Hunter Clegg often went without his snack and lunch breaks, opting instead to help someone who truly needed it.
The eighth grader wanted to go through training so he could work one-on-one with a developmentally disabled kindergartener. The gesture was indicative of Hunter’s empathy and loving personality. In addition to helping the young girl, Hunter always was careful to include peers who may not have been as popular or talented as him. He chose the less athletic students for his teams in physical education classes. Hunter taught other young children to make paper airplanes because he could tell it made them happy. His selflessness was born from his love of life. Hunter cherished every moment and spent much of his time outdoors swimming, hiking, fishing, dirt biking, snowboarding, wake boarding, skateboarding and doing backflips off a ramp he built near his house.
Hunter’s mother, Leeana, doesn’t feel she has to build a legacy for her son. Hunter created his own, and did so in just 14 years.
She can’t imagine the accomplishments Hunter would have had if he hadn’t been in a vehicle with several of his peers on Aug. 9, 2009.
Hunter was going on a camping trip with friends, and one of the boy’s fathers didn’t have enough room in his vehicle to transport everyone.
The father decided his 17-year-old son should drive some of the boys. The misguided decision had horrific consequences.
The young driver, who was not legally permitted to be carrying any passengers, became distracted by other boys in the vehicle. He lost control while trying to drift around a curve on a windy, mountain road. The vehicle slammed into a tree.
The other boys survived the crash, but Hunter died instantly. His beautiful life was over, and Leeana’s world was shattered.
“Hunter was kind, loving and compassionate beyond his years,” Leeana said. “At the age of 14, he just ‘got’ what was important in life.

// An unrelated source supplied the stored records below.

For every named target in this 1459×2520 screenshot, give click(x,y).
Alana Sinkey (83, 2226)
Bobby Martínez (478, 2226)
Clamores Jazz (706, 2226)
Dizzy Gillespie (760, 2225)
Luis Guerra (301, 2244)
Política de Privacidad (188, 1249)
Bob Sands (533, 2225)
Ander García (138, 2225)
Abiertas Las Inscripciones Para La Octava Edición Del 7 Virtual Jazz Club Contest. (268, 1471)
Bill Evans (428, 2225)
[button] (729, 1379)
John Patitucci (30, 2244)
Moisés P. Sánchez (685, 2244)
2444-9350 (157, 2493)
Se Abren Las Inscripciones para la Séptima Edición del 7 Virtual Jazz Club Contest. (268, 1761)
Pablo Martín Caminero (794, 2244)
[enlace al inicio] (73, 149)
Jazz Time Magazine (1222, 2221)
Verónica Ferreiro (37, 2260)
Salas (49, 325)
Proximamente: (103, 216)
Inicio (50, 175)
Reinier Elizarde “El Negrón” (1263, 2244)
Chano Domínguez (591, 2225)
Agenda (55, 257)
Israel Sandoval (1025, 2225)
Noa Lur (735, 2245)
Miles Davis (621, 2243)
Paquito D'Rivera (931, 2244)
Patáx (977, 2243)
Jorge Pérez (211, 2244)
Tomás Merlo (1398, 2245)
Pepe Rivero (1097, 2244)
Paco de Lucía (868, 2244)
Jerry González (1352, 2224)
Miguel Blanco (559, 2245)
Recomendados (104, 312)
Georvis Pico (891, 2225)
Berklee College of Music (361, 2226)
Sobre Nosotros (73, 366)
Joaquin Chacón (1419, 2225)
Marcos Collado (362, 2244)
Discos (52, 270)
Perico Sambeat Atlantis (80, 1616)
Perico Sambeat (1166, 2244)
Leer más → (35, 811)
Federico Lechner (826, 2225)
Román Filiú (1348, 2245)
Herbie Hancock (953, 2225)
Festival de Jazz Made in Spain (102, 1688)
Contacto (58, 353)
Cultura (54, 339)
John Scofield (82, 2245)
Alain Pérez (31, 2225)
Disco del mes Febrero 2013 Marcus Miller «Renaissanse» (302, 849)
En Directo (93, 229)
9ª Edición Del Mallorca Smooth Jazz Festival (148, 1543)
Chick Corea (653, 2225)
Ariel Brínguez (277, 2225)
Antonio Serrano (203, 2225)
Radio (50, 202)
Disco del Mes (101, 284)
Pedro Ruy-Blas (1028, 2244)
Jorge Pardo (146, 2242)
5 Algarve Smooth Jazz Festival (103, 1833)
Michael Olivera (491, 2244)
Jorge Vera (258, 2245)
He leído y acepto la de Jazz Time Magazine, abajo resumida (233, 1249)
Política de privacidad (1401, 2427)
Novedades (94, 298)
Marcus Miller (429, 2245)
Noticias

He was a very gentle soul.”
Car crashes are the leading cause of death for teens in the U.S., and teens crash at three times the rate of more experienced drivers. Carrying passengers is particularly dangerous for new, inexperienced drivers. Just one passenger can increase crash risk by 48 percent; three or more increases crash risk by as much as 307 percent.
Passenger restrictions often are a part of each state’s Graduated Driver Licensing (GDL) system, which helps minimize common risks teen drivers face while maximizing their behind-the-wheel experience.
Leeana knew about GDL and the risks teen drivers face while learning. She was so aware of the dangers that she had taken away her older son’s provisional license when he drove a friend just two blocks. She wants other parents to understand how dangerous passengers are to new drivers.
Had the father of Hunter’s friend known those risks, Leeana’s son may still be alive.
“Parents must set expectations with their kids as drivers and as passengers,” Leeana said. “Parents also must set expectations for other parents. This father decided to allow his 17-year-old son to drive a car full of 14- and 15-year-old boys without asking any of us parents for permission.”
Leeana has engaged on the issue of teen driving by joining the HEARTS Network, where she can share Hunter’s story on a national level. By doing so, she hopes other parents will be vigilant about their teens’ safety, whether teens are behind the wheel or asked to ride with one of their peers.
“We want others to learn from Hunter’s story so they will never experience the life sentence of pain and suffering we have dealt with,” Leeana said.